═════ The data ═════

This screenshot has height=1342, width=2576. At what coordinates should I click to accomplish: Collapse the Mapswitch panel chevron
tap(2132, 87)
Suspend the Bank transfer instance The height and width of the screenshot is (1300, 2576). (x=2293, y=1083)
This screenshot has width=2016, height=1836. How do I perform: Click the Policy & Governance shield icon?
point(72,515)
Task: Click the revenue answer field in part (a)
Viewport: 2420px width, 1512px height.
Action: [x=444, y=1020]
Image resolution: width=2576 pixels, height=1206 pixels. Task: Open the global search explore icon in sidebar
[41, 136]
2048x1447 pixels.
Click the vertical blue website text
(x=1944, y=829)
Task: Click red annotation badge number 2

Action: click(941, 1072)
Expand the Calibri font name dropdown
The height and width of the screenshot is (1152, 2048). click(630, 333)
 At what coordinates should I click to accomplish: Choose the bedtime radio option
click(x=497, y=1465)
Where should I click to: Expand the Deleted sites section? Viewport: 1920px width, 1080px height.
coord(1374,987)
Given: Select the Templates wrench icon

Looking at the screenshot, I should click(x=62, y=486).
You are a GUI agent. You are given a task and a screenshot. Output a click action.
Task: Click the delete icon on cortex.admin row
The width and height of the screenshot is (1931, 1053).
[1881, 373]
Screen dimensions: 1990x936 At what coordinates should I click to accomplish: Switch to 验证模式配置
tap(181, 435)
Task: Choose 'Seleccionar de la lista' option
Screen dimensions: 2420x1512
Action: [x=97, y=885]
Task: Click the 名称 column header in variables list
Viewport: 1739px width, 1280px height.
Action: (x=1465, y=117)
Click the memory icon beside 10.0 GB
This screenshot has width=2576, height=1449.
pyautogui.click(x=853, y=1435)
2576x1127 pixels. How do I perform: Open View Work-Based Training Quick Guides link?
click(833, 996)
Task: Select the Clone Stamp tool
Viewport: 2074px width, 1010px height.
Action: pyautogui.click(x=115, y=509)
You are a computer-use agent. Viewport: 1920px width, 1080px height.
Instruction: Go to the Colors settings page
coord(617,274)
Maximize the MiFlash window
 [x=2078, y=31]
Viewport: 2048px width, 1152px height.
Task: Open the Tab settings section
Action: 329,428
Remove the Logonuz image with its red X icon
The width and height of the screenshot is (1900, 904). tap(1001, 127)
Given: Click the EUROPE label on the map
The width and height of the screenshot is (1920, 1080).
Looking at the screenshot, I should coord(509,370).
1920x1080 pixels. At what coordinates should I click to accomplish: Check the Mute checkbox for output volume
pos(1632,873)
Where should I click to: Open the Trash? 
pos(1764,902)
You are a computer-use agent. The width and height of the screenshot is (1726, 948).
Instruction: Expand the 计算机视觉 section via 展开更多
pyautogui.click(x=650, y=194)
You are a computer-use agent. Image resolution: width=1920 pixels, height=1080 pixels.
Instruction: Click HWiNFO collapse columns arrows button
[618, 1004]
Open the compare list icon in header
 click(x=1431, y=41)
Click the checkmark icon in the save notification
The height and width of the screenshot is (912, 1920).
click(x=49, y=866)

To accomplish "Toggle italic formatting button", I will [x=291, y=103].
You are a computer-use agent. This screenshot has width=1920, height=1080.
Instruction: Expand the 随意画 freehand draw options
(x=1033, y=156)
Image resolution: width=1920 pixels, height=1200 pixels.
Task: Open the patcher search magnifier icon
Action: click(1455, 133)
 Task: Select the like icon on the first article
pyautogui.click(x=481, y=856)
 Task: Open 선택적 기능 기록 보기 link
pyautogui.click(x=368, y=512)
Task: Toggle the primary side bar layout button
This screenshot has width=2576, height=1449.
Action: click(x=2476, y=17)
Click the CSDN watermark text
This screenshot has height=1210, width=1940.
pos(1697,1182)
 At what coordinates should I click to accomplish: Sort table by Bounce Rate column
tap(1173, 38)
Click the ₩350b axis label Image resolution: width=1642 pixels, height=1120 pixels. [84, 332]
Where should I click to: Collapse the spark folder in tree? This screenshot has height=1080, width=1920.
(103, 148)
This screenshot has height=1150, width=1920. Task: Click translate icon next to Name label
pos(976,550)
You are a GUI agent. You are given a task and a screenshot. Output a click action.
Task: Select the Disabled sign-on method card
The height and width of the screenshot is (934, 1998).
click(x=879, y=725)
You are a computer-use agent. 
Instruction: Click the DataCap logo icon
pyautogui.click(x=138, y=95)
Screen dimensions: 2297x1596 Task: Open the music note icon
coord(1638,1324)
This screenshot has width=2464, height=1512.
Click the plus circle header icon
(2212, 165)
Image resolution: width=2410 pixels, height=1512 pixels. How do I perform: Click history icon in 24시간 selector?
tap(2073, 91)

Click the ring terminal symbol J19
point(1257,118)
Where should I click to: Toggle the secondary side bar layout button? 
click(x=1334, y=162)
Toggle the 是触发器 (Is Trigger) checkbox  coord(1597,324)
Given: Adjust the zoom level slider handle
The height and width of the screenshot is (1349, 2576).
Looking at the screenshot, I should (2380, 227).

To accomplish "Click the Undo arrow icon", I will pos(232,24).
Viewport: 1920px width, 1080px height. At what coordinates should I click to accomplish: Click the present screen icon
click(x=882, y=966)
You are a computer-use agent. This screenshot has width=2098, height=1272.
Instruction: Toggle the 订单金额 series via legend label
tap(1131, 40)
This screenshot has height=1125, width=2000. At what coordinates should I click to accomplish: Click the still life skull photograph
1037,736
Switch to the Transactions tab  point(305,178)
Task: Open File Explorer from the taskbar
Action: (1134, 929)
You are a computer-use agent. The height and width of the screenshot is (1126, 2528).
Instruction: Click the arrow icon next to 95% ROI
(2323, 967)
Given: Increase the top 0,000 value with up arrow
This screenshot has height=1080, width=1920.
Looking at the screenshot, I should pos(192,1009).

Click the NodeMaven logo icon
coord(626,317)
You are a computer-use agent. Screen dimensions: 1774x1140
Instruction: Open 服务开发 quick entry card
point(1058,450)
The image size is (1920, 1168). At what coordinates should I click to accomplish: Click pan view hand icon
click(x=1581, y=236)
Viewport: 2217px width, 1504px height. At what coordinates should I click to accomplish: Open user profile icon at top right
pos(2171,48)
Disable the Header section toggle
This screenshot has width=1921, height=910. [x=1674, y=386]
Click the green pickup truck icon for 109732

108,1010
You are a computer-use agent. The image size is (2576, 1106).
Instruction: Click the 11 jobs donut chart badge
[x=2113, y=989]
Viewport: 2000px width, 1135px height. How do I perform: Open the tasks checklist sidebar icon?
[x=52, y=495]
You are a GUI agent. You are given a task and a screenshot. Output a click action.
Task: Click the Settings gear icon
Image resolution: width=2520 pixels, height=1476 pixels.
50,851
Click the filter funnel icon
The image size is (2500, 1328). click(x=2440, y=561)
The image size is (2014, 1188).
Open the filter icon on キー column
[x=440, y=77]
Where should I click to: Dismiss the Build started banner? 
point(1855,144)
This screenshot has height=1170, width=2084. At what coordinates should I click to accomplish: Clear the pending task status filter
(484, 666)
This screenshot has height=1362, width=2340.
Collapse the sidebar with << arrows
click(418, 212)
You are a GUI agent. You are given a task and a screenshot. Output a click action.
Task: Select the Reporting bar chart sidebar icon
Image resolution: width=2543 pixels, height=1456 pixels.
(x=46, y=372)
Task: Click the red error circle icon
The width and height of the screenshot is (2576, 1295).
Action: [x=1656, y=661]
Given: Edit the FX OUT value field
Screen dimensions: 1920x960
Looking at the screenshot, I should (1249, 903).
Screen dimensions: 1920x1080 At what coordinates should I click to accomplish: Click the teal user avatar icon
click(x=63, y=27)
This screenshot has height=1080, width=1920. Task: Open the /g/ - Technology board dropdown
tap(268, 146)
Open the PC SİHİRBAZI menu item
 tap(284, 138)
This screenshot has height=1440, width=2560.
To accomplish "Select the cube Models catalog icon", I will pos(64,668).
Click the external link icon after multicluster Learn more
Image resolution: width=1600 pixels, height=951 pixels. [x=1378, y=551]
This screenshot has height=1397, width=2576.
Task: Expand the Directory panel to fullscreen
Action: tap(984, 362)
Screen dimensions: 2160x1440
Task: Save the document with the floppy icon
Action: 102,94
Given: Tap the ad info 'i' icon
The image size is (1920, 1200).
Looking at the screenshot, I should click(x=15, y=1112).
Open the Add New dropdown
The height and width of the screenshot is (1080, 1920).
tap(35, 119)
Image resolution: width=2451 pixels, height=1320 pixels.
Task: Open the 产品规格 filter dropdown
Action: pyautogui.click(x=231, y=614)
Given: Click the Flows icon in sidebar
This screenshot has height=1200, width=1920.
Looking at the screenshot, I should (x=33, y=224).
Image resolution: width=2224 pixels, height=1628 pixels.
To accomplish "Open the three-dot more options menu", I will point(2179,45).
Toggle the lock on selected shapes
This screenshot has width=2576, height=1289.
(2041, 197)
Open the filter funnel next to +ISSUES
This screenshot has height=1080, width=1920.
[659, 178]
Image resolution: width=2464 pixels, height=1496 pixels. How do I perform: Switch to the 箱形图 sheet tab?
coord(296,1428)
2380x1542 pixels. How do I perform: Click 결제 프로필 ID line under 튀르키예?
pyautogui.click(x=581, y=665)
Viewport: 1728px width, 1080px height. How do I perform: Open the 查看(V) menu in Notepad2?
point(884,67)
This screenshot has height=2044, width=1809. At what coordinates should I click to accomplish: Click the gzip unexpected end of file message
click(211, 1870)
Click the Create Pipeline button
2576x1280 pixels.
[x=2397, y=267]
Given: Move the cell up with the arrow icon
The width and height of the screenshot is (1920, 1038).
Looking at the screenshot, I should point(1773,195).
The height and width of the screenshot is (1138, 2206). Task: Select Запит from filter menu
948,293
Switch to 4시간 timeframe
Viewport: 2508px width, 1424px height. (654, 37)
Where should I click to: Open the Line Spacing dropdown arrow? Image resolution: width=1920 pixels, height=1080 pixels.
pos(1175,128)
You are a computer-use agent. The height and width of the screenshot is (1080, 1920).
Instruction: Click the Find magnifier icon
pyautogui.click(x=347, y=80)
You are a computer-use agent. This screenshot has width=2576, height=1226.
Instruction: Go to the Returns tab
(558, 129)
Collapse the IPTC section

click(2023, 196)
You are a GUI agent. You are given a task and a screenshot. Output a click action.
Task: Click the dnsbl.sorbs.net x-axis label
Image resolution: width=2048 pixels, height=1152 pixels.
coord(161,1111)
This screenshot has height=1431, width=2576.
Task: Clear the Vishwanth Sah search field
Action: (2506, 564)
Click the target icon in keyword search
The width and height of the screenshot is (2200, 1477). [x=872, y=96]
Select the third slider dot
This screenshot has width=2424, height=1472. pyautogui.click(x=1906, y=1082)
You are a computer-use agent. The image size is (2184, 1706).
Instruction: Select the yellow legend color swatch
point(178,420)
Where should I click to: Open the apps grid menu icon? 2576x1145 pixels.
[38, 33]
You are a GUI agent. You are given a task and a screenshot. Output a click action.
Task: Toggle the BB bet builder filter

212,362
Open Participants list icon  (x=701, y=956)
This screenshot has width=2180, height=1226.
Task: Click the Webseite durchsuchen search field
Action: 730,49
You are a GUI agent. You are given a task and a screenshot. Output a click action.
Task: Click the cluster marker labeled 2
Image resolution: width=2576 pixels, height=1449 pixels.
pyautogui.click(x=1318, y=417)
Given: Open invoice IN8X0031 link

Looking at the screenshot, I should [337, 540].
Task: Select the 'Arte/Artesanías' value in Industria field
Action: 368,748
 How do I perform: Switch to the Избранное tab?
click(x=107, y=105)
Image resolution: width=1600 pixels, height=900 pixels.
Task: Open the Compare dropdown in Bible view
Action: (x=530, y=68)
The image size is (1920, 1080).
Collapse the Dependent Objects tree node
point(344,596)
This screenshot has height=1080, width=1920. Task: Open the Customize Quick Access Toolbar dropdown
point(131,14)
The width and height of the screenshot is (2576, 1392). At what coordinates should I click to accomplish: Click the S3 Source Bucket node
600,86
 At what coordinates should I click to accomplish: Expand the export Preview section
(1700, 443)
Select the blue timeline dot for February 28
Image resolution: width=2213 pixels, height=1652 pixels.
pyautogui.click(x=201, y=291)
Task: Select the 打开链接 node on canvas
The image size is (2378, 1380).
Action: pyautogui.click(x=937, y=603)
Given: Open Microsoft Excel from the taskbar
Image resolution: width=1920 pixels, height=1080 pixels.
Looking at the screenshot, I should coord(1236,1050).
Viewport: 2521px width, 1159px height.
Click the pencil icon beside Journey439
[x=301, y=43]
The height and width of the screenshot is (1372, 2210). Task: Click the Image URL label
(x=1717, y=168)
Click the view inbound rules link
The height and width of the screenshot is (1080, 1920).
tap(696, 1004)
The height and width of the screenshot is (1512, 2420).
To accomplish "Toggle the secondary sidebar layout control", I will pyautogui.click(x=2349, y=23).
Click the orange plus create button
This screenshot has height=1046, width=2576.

═════

What is needed: Repeat the entries above exactly, beginning at their first line and ending with the line that contains "Task: Click the revenue", with nothing added.

Written answer:
This screenshot has height=1342, width=2576. At what coordinates should I click to accomplish: Collapse the Mapswitch panel chevron
tap(2132, 87)
Suspend the Bank transfer instance The height and width of the screenshot is (1300, 2576). (x=2293, y=1083)
This screenshot has width=2016, height=1836. How do I perform: Click the Policy & Governance shield icon?
point(72,515)
Task: Click the revenue answer field in part (a)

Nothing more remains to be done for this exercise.